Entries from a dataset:
.....

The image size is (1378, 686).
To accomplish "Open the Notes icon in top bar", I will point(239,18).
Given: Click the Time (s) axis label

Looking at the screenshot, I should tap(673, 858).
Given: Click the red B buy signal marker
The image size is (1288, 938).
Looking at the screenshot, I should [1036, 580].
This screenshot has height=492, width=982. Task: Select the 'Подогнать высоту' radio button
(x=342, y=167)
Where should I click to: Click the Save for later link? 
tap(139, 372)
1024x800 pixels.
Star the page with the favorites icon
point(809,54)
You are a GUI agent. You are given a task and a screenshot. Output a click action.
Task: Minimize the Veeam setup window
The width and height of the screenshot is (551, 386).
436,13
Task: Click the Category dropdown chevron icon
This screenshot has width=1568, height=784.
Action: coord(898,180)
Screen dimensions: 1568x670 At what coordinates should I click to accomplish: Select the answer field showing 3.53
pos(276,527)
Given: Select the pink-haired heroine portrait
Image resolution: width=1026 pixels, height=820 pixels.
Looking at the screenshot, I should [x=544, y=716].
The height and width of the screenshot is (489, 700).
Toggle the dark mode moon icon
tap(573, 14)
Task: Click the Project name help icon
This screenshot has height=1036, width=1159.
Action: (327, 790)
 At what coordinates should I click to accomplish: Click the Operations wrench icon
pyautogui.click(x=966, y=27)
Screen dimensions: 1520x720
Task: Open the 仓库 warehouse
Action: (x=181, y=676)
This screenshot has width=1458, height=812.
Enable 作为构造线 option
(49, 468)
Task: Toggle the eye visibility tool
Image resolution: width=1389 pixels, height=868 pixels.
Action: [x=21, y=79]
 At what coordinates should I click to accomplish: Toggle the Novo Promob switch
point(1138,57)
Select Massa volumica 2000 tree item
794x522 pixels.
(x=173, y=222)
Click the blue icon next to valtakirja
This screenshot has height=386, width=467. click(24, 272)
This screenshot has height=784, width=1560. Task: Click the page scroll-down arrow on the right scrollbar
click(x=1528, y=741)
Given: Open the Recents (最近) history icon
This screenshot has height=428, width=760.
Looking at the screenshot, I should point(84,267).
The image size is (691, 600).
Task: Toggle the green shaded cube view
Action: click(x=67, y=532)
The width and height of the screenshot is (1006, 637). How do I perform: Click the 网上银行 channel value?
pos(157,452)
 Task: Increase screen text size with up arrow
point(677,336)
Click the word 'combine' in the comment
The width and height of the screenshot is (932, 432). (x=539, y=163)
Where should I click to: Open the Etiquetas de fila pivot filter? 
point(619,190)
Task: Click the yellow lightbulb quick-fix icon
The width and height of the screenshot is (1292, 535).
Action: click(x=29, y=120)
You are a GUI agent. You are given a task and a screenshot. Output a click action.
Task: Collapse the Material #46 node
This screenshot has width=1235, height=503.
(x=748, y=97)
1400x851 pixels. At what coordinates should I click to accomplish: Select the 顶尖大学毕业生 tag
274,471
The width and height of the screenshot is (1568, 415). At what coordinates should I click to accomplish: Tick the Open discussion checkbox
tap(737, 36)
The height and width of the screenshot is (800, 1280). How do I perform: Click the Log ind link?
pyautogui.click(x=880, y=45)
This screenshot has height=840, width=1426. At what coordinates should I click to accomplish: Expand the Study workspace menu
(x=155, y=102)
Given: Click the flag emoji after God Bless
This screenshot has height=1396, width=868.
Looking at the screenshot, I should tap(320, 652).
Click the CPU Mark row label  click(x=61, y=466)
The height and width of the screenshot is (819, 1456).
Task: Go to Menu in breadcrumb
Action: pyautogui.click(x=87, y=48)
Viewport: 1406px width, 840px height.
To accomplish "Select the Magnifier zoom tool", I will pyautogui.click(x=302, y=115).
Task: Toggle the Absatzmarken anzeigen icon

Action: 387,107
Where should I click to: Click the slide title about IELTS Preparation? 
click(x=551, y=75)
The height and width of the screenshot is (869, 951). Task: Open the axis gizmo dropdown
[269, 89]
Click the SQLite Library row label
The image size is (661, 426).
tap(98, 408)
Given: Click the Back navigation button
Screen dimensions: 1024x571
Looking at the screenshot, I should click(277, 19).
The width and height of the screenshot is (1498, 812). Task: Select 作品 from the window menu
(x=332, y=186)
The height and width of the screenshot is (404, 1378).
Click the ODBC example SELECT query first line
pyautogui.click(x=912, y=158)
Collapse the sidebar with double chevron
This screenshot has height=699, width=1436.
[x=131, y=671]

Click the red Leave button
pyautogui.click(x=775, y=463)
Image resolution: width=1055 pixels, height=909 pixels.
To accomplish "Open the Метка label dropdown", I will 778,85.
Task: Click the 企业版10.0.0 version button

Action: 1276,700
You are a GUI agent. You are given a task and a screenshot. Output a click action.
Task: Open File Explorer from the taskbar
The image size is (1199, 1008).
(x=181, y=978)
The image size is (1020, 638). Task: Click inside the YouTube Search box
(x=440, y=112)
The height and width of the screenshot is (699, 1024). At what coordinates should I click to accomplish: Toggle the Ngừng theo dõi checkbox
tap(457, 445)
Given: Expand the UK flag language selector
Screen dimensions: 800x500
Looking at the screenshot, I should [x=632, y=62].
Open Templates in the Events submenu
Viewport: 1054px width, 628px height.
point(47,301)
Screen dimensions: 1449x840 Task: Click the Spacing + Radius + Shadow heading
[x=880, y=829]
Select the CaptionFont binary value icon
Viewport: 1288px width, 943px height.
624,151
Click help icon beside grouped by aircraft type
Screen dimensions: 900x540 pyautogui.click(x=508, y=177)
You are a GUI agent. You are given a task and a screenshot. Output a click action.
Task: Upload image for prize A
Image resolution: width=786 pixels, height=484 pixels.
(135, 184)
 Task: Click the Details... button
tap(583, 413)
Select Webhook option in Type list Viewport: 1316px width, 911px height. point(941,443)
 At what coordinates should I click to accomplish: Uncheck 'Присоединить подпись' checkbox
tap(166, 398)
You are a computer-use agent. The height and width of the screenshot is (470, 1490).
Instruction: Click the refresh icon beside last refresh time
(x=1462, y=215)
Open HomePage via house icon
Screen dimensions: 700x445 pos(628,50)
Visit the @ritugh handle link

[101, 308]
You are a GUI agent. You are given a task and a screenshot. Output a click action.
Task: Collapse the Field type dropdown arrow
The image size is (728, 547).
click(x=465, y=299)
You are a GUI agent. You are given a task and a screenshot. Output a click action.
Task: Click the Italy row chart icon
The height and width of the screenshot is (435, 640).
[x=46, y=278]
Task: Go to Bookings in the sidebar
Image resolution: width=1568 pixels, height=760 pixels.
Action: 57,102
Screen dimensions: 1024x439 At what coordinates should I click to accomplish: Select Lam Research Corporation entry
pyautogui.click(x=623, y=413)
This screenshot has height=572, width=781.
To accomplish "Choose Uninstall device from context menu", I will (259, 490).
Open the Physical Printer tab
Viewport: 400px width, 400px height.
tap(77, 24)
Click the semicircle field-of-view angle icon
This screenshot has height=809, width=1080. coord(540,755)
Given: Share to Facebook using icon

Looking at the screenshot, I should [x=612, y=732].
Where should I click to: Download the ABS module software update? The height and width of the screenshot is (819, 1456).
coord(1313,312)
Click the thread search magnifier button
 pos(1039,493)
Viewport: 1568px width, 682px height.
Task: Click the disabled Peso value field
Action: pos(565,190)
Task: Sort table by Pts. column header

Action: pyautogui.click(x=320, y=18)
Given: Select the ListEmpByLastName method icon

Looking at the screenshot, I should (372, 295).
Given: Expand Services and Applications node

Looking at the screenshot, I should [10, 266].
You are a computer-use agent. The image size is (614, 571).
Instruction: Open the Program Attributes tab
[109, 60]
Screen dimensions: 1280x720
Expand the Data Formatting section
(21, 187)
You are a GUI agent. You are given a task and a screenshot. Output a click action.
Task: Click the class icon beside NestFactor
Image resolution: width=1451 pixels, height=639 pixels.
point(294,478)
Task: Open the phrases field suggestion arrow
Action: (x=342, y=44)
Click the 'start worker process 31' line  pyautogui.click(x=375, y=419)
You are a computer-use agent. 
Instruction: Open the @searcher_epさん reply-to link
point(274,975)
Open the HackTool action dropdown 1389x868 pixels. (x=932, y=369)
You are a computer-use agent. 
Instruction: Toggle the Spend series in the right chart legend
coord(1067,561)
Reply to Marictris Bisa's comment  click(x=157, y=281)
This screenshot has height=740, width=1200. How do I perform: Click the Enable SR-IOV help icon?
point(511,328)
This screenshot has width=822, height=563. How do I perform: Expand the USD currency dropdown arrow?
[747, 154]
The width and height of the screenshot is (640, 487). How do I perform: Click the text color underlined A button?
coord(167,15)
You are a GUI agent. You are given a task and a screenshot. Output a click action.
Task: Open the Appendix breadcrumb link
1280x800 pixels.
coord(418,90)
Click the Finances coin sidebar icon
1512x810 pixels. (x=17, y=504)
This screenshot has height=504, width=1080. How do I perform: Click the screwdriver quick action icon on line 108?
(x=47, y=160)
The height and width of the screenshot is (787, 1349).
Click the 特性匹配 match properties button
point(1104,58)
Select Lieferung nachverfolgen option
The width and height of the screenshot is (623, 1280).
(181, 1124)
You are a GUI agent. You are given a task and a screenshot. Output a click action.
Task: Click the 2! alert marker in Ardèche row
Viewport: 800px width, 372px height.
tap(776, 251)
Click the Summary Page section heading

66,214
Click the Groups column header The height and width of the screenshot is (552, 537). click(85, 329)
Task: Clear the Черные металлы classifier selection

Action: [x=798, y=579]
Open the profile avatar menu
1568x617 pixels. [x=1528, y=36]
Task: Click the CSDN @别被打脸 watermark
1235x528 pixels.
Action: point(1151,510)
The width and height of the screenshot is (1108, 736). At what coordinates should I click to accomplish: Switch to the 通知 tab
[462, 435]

.....

TASK DESCRIPTION: Print the lines of the data above verbatim, starting with the line that contains "Where should I click to: Click the slide" and going on through the line that contains "pyautogui.click(x=775, y=463)".

RESPONSE TO THE EXERCISE:
Where should I click to: Click the slide title about IELTS Preparation? 
click(x=551, y=75)
The height and width of the screenshot is (869, 951). Task: Open the axis gizmo dropdown
[269, 89]
Click the SQLite Library row label
The image size is (661, 426).
tap(98, 408)
Given: Click the Back navigation button
Screen dimensions: 1024x571
Looking at the screenshot, I should click(277, 19).
The width and height of the screenshot is (1498, 812). Task: Select 作品 from the window menu
(x=332, y=186)
The height and width of the screenshot is (404, 1378).
Click the ODBC example SELECT query first line
pyautogui.click(x=912, y=158)
Collapse the sidebar with double chevron
This screenshot has height=699, width=1436.
[x=131, y=671]

Click the red Leave button
pyautogui.click(x=775, y=463)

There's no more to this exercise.